Studio album by Phish (as Sci-Fi Soldier)
- Released: October 31, 2022
- Genre: Rock
- Length: 31:38
- Label: JEMP
- Producer: Bryce Goggin; Sci-Fi Soldier;

Phish chronology
| LP on LP 03 (2022) | Get More Down (2022) | The Gorge '98 (2022) |

= Get More Down =

Get More Down is an album by Vermont-based jam band Phish, released under the alter-ego "Sci-Fi Soldier". It was released for streaming and download on October 31, 2022 and contains the twelve songs debuted during the band's Halloween concert the previous year. Continuing their tradition of a "musical costume" during the second set of each Halloween concert, this show saw Phish perform as the band Sci-Fi Soldier, a futuristic, superhero-themed group, complete with costumes and alternate instruments to fit the theme. Get More Down features studio recordings of these songs, some of which have entered the band's setlists in later shows.

==Background==

===Musical costumes===

Since 1994, Phish have carried out a tradition of a "musical costume" occurring in the second set in every one of their Halloween shows.

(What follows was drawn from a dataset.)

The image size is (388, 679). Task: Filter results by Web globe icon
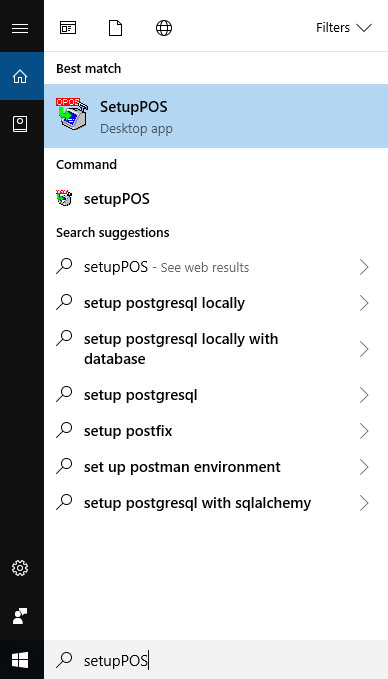pyautogui.click(x=164, y=28)
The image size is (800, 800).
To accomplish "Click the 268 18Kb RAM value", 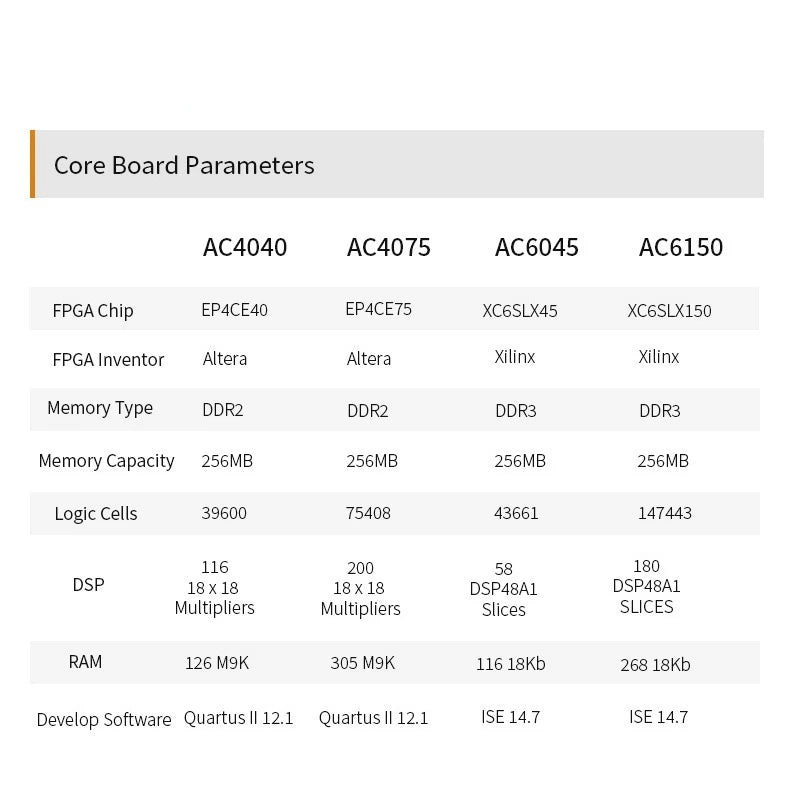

While these sets started off as containing full covers of classic albums by other acts (such as The Who's Quadrophenia in 1995 and The Rolling Stones' Exile on Main St. in 2009), the band has experimented with the format in recent years. Examples include the 2013 concert, which featured songs from their then-upcoming studio album Fuego (tentatively referred to as Wingsuit), and the following year's show in which they "covered" the 1962 Disney spoken word album Chilling, Thrilling Sounds of the Haunted House, playing new instrumental compositions interspersed with excerpts from the original album.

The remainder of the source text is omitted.